Tumor-infiltrating lymphocyte, or TIL therapy, does this with specialized immune cells (lymphocytes) that move from the bloodstream into a tumor to destroy it. By creating a large number of patient-specific lymphocytes in the lab, cancer doctors enhance the cells’ ability to destroy the cancer. 

“A lot of people may not realize that, in addition to protecting us from viral infection or bacterial infection, our immune system is also designed to protect us from cancer,” Davila says. “Oftentimes, the reason people develop cancer is that their immune system has failed them. When we receive surgical resections of tumors in the lab, what we find inside the tumor is lots of these tumor-infiltrating lymphocytes. They’re trying to do their job and kill the tumor, but oftentimes they are simply overwhelmed. What we do is separate those TILs from the tumor and genetically modify them to restore their anti-tumor activity.” 

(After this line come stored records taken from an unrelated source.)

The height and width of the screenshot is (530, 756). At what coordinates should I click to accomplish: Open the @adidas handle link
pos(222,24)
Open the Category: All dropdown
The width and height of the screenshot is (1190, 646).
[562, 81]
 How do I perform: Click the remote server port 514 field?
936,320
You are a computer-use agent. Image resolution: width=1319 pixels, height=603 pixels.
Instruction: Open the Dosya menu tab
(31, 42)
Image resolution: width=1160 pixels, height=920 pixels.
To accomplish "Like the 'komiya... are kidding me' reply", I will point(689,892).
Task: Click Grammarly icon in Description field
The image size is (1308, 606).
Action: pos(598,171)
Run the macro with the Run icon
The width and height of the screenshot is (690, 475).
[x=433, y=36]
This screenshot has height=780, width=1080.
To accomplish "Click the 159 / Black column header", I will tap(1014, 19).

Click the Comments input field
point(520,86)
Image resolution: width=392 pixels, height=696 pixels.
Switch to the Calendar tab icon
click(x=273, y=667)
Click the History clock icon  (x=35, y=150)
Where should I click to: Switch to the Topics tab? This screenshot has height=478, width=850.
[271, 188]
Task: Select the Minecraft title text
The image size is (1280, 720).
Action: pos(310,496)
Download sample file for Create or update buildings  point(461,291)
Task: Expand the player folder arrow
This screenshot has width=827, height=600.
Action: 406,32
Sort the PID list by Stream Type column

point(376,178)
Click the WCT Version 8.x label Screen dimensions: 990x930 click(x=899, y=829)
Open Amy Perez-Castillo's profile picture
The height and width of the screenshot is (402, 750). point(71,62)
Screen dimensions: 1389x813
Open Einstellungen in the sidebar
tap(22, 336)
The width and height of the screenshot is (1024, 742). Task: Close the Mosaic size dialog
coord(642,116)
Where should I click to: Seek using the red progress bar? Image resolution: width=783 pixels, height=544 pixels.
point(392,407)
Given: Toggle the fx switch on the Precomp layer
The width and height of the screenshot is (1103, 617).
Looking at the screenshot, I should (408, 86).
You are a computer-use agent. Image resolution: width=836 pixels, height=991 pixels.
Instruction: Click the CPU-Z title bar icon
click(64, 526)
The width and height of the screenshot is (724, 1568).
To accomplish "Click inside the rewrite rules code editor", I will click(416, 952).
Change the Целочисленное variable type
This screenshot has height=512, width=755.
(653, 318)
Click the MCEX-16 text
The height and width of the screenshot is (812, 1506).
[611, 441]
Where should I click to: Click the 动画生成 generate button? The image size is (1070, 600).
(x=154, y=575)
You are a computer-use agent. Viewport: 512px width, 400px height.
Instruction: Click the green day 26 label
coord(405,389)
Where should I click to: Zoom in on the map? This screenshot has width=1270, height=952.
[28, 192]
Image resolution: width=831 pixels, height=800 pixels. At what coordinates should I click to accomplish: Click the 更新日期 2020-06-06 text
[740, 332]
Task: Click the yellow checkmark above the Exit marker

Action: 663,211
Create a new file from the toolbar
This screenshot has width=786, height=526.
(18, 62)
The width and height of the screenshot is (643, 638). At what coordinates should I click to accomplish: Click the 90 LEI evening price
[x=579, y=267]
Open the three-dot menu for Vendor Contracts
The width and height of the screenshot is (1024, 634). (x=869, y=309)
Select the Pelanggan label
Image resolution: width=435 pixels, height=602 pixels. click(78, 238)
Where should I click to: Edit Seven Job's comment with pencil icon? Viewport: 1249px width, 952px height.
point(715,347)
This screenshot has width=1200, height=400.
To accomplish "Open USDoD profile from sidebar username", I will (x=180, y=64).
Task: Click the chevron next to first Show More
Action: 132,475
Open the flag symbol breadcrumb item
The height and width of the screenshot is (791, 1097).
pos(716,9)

In a similar vein, CAR T-cell therapy removes T cells from the body and re-engineers them to make a type of protein called CAR, or chimeric antigen receptor. When the re-engineered T cells are introduced into the bloodstream, they can attach to specific proteins on the cancer cells to more effectively destroy them. 

“CAR-T therapies are considered living drugs,” Verneris says. “You give them to people, and over a short period of time, they expand significantly within the patient. For leukemia and lymphoma, where this therapy has been most successful, they expand and kill the vast majority of the disease, and then the CAR-T cells die off, but a few survive and search for any residual cancer. Those cells that persist in your body are just sitting there. The longer those cells persist in your blood, the more likely you are to go into long-term remission.” 

 The CU Cancer Center is one of the institutions on the front lines of creating and testing CAR T therapies, and Verneris is one of the researchers helping to make the treatment work better. Currently CAR T-cell therapy is most effective in blood cancers, but as research continues, Verneris sees it becoming a game-changer for all cancers. 

“This is ushering in a new generation of therapies, not only for leukemia, but for many different types of solid tumors,” he says. “It will take years, or maybe even decades, but we will continue to figure out how to engineer these cells. Even now, researchers are not only taking the T cells and making them express the CAR receptor, which helps kill cancer, but they’re also expressing something else that helps the cell function. For instance, we are making the CAR-T cells home in on the tumor, helping them to survive within a low-oxygen environment, or even allowing them to make their own energy. All of these things are being tested in the lab. It’s very exciting.”

This story was published by University of Colorado Cancer Center on January 11, 2023. It is republished with permission.